Greenhouse: The United Auto Workers recently pulled off one of the most successful strikes in decades. Did they use any of your seven strategies?

Luce: They certainly used disruptive power. They used the power to shut down the auto companies and make them suffer and lose a lot of money. That disruptive power also rested on solidarity power because they had to make sure they had cohesion within the union. People ready to strike have each other’s backs.

Now that they’re moving from the strike to an ambitious organizing drive, they’ll be using both the base-building approach and the momentum approach in trying to organize auto plants over the coming months.

Greenhouse: One of the biggest challenges facing labor right now is that more than a year after workers at Starbucks, Amazon, Trader Joe’s, REI, Chipotle and Apple first unionized, none of them have first contracts. What do you recommend doing about this?

Luce: This is an example where we need a major disruption of corporate power. The deck is stacked against these workers. They don’t have the same kind of economic power and disruptive power the autoworkers have. They don’t have the ability to strike in strategic ways that shut the companies down so drastically. So they’re going to have to rely on other forms of alliances, other partners that can aggregate power and disrupt economic power. That could be broader circles of unions and workers and non-union workers coming together. It might be community partners.

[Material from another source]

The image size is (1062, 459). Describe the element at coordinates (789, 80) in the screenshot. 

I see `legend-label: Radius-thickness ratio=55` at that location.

Greenhouse: Our nation will hold unusually important elections in November 2024. You talk about electoral change as a strategy. What strategies do you recommend for the 2024 elections?

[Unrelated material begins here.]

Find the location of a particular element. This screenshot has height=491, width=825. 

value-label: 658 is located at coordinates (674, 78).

Bhargava: Electoral strategies that are only about candidates are not likely to succeed. There is cynicism about politics because it hasn’t consistently delivered material improvement in people’s lives. Engaging in elections requires a long-term organizing approach. Our book features examples where electoral strategies are driven by community groups and unions that aren’t just inviting people to vote, but are inviting people to be part of organizations to work on the issues they care most about. That community-centered approach is going to be even more important in 2024 when many communities are afflicted by despair or a deep distrust of establishment political parties. That model will become central if we’re to get the kind of turnout, particularly from young people and communities of color, that we all hope for.

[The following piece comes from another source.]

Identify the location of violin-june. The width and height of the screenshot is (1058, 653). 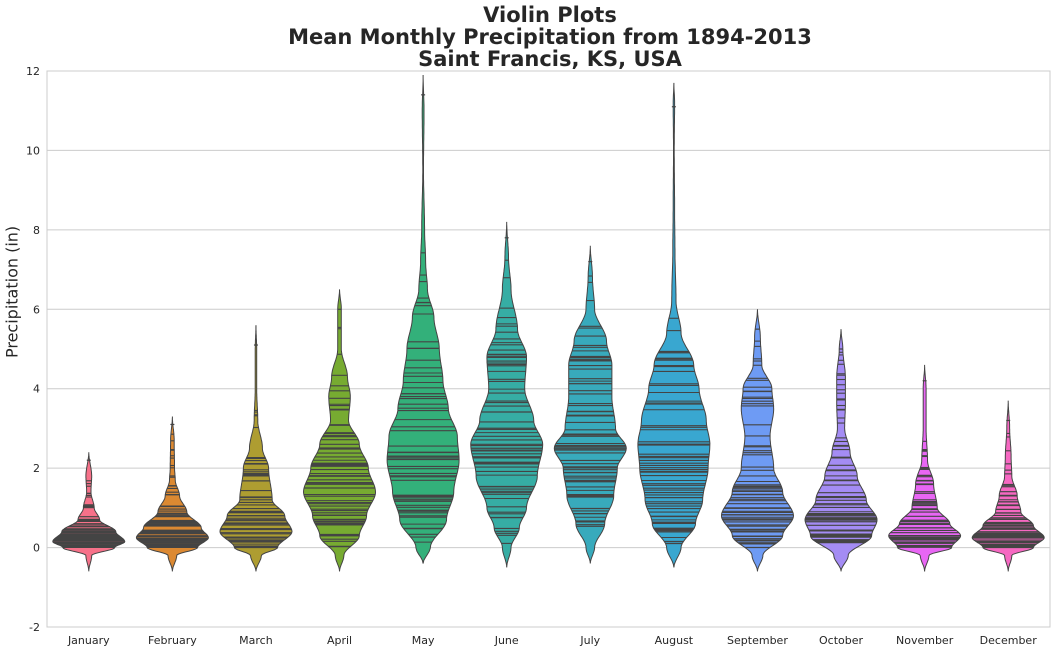
(507, 394).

Greenhouse: What do you hope to achieve with this book, beyond selling thousands of copies?

Bhargava: We argue that great strategists are made, not born. We think the times are right for a broad-scale investment in thousands of everyday people to be the Ella Bakers and Bayard Rustins of our own age. That kind of strategic rigor needs to be taught on a mass scale. The challenges we face are so large and daunting that without many thousands of people capable of understanding the power relationships in our society and what the leverage points are, we aren’t going to win. A big hope of this book is that it contributes to democratizing great strategy, that it makes strategy accessible to many more people in the years to come.